▸ SELECTED EXCERPT
— Begin —

Jules Arsene Garnier, "Les supplice des adulteres"

Jules Arsene Garnier, “Les supplice des adulteres”

People send me links (“Did you see this??”); I don’t seek out these things anymore. But Steve Skojec at 1 Vader 5, who has now resorted to posting screenshots from Facebook for the general ridicule, claims that Pope Francis actually condones adultery in Amoris Laetitia. (You can find it here if you are free from GERD.)”He does!” Mr. Skojec says with the incorrectible confidence he alone possesses. “Paragraph 298!” (Okay, the exclamation points are my own.)

Let us check, then. Here is what AL 298 says:

The divorced who have entered a new union, for example, can find themselves in a variety of situations, which should not be pigeonholed or fit into overly rigid classifications leaving no room for a suitable personal and pastoral discernment. One thing is a second union consolidated over time, with new children, proven fidelity, generous self giving, Christian commitment, a consciousness of its irregularity and of the great difficulty of going back without feeling in conscience that one would fall into new sins. The Church acknowledges situations “where, for serious reasons, such as the children’s upbringing, a man and woman cannot satisfy the obligation to separate.”

There are also the cases of those who made every effort to save their first marriage and were unjustly abandoned, or of “those who have entered into a second union for the sake of the children’s upbringing, and are sometimes subjectively certain in conscience that their previous and irreparably broken marriage had never been valid”. Another thing is a new union arising from a recent divorce, with all the suffering and confusion which this entails for children and entire families, or the case of someone who has consistently failed in his obligations to the family. It must remain clear that this is not the ideal which the Gospel proposes for marriage and the family. The Synod Fathers stated that the discernment of pastors must always take place “by adequately distinguishing,” with an approach which “carefully discerns situations”. We know that no “easy recipes” exist.

That is the full text; I did not leave anything out. Now, the first bold passage is where (I think) Mr. Skojec gets the idea that Pope Francis condones adultery. I can think of no other, in any case. The pope says there are situations in which a couple in a second, “irregular” marriage are not able to separate. They show “Christian commitment” and “fidelity.” This must be what Mr. Skojec has in mind; for the rest of the paragraph does nothing more than set out a few examples of why a second marriage may have occurred, affirm that it is not “what the Gospel proposes,” and insist that pastors must discern cases.

And what is interesting, at least to me—I make no claim as to how interesting it will be to those who get all their information about Amoris Laetitia secondhand on social media, or from Fox and CNN, or the New York Times—is that Pope Francis includes a footnote to the text I put in boldface. Mr. Skojec does not mention this. He is sloppy like that. The footnote (it is #329) directs us to Familiaris Consortio. 84. Pope St. John Paul II called together a synod on the family too. FC is also an apostolic exhortation on the family; it is also, like AL, long. Interesting: I thought only Pope Francis called together these crazy synods to examine settled teaching; I thought only he wrote long documents to baffle us with an ocean of words. Are the malcontents wrong?

— End —

Records for locating described items:
— Begin —

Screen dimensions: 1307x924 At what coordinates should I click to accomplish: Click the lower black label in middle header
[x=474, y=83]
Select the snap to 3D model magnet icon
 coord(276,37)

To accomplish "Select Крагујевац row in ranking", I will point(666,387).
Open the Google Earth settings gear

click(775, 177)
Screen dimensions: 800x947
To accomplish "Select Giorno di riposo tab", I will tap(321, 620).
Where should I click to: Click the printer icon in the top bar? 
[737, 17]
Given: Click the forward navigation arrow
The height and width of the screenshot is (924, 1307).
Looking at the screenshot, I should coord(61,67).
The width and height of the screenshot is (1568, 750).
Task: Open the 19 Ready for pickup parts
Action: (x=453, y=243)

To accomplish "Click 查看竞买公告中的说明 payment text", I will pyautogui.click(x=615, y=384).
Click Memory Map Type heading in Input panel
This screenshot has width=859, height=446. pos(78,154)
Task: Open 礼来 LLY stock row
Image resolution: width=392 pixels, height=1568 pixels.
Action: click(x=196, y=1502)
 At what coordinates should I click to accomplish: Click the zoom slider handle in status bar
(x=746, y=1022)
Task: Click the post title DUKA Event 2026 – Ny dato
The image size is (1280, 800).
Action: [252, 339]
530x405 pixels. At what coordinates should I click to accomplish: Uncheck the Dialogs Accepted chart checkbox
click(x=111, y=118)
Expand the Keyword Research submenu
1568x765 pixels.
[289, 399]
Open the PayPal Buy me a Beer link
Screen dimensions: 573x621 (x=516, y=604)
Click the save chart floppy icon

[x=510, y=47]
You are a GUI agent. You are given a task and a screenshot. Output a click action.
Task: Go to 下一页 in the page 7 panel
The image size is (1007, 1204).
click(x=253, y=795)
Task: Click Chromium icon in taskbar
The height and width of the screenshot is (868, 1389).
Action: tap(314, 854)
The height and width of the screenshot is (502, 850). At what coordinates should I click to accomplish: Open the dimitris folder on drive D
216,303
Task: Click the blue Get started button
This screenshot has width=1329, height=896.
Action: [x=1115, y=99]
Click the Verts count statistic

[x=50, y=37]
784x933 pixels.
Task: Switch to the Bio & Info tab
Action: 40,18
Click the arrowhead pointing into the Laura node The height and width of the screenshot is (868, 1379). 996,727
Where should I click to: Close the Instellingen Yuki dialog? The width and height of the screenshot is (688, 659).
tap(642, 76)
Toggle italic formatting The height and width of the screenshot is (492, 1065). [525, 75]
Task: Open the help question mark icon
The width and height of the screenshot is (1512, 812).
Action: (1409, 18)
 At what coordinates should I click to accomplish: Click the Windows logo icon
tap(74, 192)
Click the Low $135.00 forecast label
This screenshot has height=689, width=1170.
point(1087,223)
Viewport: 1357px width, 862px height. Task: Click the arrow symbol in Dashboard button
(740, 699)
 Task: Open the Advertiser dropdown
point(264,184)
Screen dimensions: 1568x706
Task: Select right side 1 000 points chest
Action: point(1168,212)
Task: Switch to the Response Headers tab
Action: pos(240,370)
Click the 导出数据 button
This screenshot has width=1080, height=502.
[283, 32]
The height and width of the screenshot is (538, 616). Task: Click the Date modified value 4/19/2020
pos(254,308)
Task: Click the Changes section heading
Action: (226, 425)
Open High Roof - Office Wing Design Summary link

— End —

▸ PROBLEMS TO WORK ON
a) Reproduce, word for word, the passage of the commentary on Amoris Laetitia that begins with "That is the" and ends with "must discern cases.".
b) Give only the number of lines in the records that contain the string "chart".

▸ THE ANSWERS
a)
That is the full text; I did not leave anything out. Now, the first bold passage is where (I think) Mr. Skojec gets the idea that Pope Francis condones adultery. I can think of no other, in any case. The pope says there are situations in which a couple in a second, “irregular” marriage are not able to separate. They show “Christian commitment” and “fidelity.” This must be what Mr. Skojec has in mind; for the rest of the paragraph does nothing more than set out a few examples of why a second marriage may have occurred, affirm that it is not “what the Gospel proposes,” and insist that pastors must discern cases.

b) 2